• Goal of the exercise: The answer should be one number only, namely how many lines of the records hold the word "will".
+ + +
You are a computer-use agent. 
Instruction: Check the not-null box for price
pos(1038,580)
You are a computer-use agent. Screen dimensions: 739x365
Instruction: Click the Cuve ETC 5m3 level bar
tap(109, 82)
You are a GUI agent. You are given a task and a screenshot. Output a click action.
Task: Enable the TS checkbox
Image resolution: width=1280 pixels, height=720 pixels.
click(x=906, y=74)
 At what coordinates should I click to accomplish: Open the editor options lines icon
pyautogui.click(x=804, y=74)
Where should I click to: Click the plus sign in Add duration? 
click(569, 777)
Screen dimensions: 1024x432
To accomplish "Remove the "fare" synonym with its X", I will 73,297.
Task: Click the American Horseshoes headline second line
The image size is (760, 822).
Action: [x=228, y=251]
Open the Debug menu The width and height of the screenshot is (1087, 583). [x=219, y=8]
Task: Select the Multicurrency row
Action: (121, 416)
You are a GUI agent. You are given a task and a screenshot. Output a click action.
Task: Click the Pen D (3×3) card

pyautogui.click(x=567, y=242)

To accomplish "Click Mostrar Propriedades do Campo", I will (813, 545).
+ + +
• Finished task: 2